Assignment 1: According to the hospital article, how many beds does the hospital have?
Assignment 2: Retype the hospital article from "The project aimed" to "will be sustainability.".
Assignment 3: State whether each statement agrees with the hospital article, answering yes or no and quoting the deciding words: (a) The project aimed to raise the number of DToC patients discharged each day to eight. (b) The hospital met its target of reducing the number of 'green to go' patients. (c) Local GPs took part in the daily ward rounds.

Exercise passage:
HOSPITAL chiefs battling bed-blocking and a rising demand for services made some headway during a week of focused activity.

Called a "perfect week", it involved trialling a number of initiatives to improve patient flow and discharge patients more quickly.

Daily ward rounds with executive directors and local GPs took place to review long stay patients while high priority meetings were held and calls made to other care providers in the community to move patients out of the hospital.

Speaking at last week's Salisbury NHS Foundation Trust board meeting, chief operating officer Andy Hyett said: "We entered the perfect week with 56 delayed transfers of care (DToC) patients and we have 404 beds so that's two wards worth. That's the constraint, and a real challenge for us.

"While we saw a slight drop in the the number of bed days lost to DToCs in November and December, last week patients whose transfer of care is delayed added up to just shy of 900 bed days."

The project aimed to increase the number of DToC patients discharged from the hospital to eight every day, decrease the time that a patient with a delayed transfer of care had to wait and decrease the number of 'green to go' patients from 105 to 70.

Mr Hyett said: "We hit the target for the number of DToC patients being discharged as the week progressed and we saw some major impact on trying to move patients through - the question will be sustainability.

"The conclusion it brought us to is we need more capacity outside of the hospital to be able to move patients through."

He added: "We took the opportunity to take a lot of people out of their activities to do some increased focus. Our team will now meet and review actions we took internally to see which bits will continue.

"The week was a step change and the teams responded extremely enthusiastically.

"The whole trust was phenomenally engaged with new ideas and new initiatives. We literally had things we tried on Monday and Tuesday that were stopped by Wednesday and new ideas going forward.

"We had a tremendously busy week last week with medical admissions and I think as a result of some of the [perfect week] actions we were able to get out of one of our escalation areas in endoscopy and stay out over the weekend."

* The hospital was unable to meet the target of decreasing the number of 'green to go' patients, adding it was difficult to give a figure because other patients became 'green to go' throughout the time period.

  • Patients categorised as ‘green to go’ no longer require the specialist services provided within a hospital but may need ongoing treatment at home such as regular visits from district nurses to change wound dressings and catheters. They may also be patients who have been at the hospital for a short while and can go home midweek but are unable to as their family cannot look after them until the weekend.
     
  • Many patients have been waiting for a long time to leave, prevented from doing so because of the shortage of home carers or beds in residential and nursing homes, community hospitals and hospices. These patients require general care, such as help getting up in the morning and going to the toilet, and in the absence of care outside the hospital, they stay in hospital, being known within the NHS as ‘delayed transfers of care’.

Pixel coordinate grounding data
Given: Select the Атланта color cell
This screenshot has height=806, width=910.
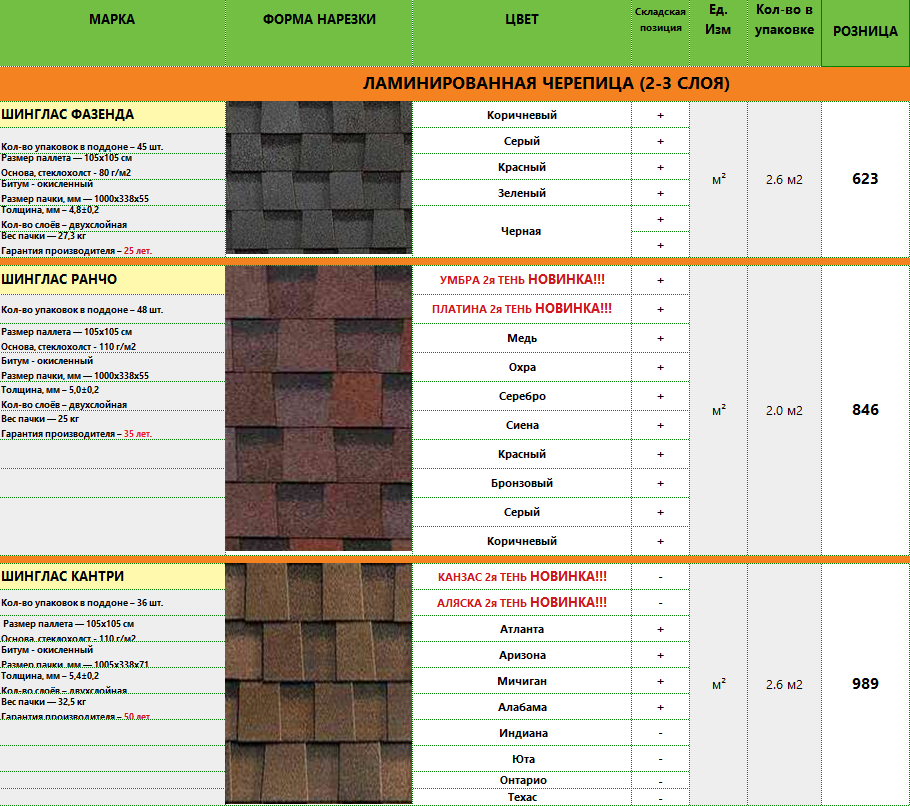Looking at the screenshot, I should click(521, 629).
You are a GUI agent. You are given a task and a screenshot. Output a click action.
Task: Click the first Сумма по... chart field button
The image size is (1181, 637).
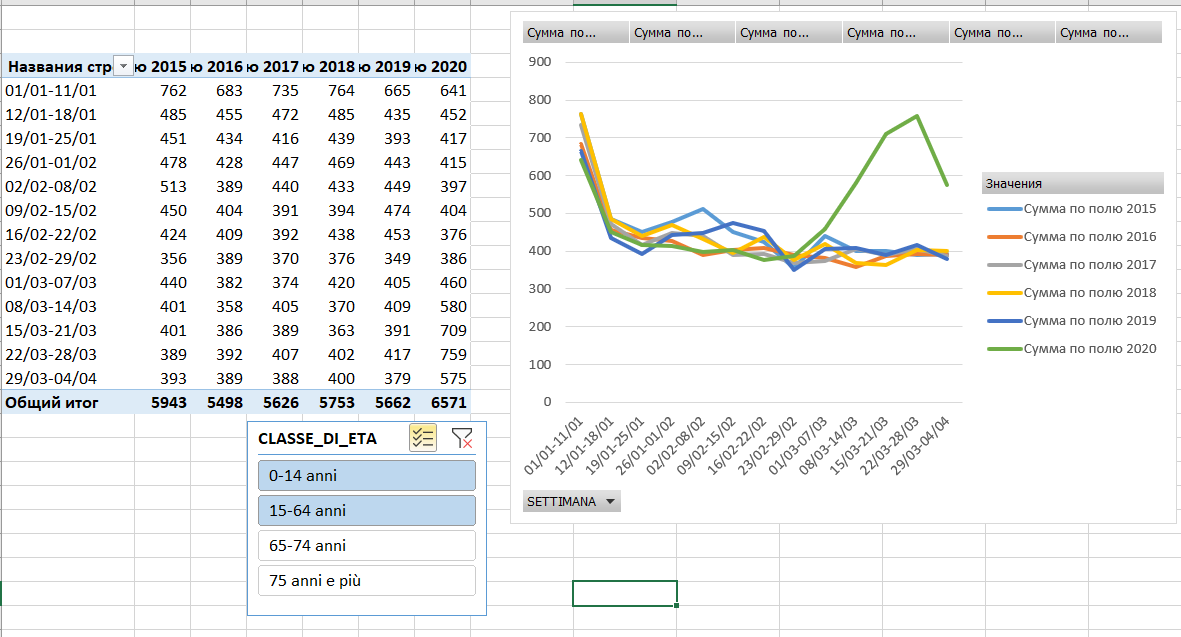point(575,33)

Your response 1: 404 beds

Your response 2:
The project aimed to increase the number of DToC patients discharged from the hospital to eight every day, decrease the time that a patient with a delayed transfer of care had to wait and decrease the number of 'green to go' patients from 105 to 70.

Mr Hyett said: "We hit the target for the number of DToC patients being discharged as the week progressed and we saw some major impact on trying to move patients through - the question will be sustainability.

Your response 3:
(a) Yes: "increase the number of DToC patients discharged from the hospital to eight every day"
(b) No: "The hospital was unable to meet the target of decreasing the number of 'green to go' patients"
(c) Yes: "Daily ward rounds with executive directors and local GPs took place"